Una settimana fa, il 3 agosto scorso, era stata chiusa la Villa delle Rose per gli stessi motivi. All’inizio di luglio era toccato al Coconuts di Rimini: la Polizia di Stato era intervenuta dopo le numerose segnalazioni sui social. Poi al Samsara, stabilimento balneare di Riccione: per evitare di correre rischi resterà chiuso durante le serate della ‘Notte Rosa’, subito imitato dal famoso Papete di Milano Marittina.

E intanto, anche per effetto della movida, dei viaggi e delle vacanze estive, l’età media dei contagi cala drasticamente: secondo l’Oms, oltre il 60% dei casi di coronavirus nel mondo si registra oggi nelle persone di età compresa tra 25 e 64 anni. Negli adolescenti il contagio è aumentato di sei volte. Proprio ai ragazzi si era rivolto il ministro Speranza in un’intervista alla Stampa, lanciando loro un appello: “In questi giorni ne stiamo vedendo di tutti i colori: discoteche, apericene, locali notturni affollati, assembramenti di ogni tipo. Alle ragazze e ai ragazzi dico: state attenti, perché voi siete il veicolo principale del contagio in questo momento” Subito gli aveva fatto eco il premier Conte, durante la conferenza stampa sul decreto agosto: “Capisco il desiderio di movide ma bisogna muoversi in modo responsabile. In gioco c’è la salute dei vostri cari”.

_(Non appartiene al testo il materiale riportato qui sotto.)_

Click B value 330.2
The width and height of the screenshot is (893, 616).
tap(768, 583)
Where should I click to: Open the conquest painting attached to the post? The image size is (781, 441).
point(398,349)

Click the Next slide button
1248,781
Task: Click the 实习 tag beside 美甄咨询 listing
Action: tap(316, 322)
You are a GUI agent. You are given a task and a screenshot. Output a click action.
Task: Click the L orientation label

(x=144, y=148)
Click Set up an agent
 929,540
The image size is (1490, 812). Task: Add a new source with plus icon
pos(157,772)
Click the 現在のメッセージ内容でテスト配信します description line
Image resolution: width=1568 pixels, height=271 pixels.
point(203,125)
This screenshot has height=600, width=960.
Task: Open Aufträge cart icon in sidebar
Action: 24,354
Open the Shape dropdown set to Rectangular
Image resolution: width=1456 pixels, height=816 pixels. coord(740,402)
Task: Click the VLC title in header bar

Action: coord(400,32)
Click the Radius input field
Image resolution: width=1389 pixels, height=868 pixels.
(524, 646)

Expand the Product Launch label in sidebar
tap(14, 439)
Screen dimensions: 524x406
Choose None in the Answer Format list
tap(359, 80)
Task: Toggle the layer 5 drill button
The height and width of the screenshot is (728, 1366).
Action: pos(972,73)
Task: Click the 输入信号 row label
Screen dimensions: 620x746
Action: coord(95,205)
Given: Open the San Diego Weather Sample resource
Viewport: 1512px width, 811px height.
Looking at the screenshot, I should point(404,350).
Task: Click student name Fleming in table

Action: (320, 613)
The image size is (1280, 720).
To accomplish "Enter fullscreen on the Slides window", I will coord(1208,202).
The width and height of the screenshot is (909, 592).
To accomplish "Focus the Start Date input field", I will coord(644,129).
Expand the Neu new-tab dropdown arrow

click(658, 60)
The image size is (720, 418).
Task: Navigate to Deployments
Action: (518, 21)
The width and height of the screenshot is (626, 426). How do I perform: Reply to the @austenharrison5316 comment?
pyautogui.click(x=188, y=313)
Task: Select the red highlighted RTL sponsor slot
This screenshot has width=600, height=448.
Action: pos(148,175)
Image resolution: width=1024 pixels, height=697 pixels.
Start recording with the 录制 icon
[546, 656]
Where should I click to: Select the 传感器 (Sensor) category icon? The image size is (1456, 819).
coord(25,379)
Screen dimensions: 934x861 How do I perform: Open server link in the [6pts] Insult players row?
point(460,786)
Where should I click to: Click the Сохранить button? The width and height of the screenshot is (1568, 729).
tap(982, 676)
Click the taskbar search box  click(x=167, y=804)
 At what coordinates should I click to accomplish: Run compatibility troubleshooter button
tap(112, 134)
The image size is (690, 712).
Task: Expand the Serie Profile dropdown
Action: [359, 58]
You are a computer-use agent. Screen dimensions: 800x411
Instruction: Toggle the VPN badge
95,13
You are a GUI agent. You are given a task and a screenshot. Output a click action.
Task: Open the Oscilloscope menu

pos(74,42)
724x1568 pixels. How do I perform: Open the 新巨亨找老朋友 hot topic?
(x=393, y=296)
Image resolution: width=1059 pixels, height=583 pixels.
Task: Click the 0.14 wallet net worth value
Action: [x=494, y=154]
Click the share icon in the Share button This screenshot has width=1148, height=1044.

Alcuni dei nuovi focolai, infatti, sono legati a ragazzi rientrati dalle vacanze all’estero: come il caso del viaggio di maturità in Croazia, che ha portato a trenta persone in isolamento nel Padovano perché due ragazze erano positive al ritorno. In Toscana, invece, due focolai sono stati scoperti dopo i casi di cinque ragazzi rientrati dalla Grecia e di altri quattro rientrati dalla Croazia. In tutti e tre i casi, si tratta di vacanze tra amici per festeggiare la fine dell’anno scolastico. Idem in Emilia Romagna: “I focolai che abbiamo sul territorio – spiega la Regione – sono prevalentemente dovuti a ragazzi giovani che tornano dalle vacanze all’estero, nelle quali probabilmente non hanno avuto le precauzioni dovute o non erano in contesti in cui le precauzioni erano applicate”.

Altri Paesi devono fare i conti con le conseguenze della movida: i giornali inglesi mostrano le foto delle code all’ingresso dei locali e dei capannelli fuori dai pub. Niente mascherine, né distanze: potrebbero essere foto della scorsa estate. A Malta, meta di vacanze molto gettonata, il governo ha annunciato la cancellazione degli eventi pubblici oltre 300 persone all’aperto e 100 persone al chiuso. Dopo l’aumento dei casi è stata nuovamente decisa la chiusura delle discoteche e imposta una multa da 50 euro per il mancato uso della mascherina.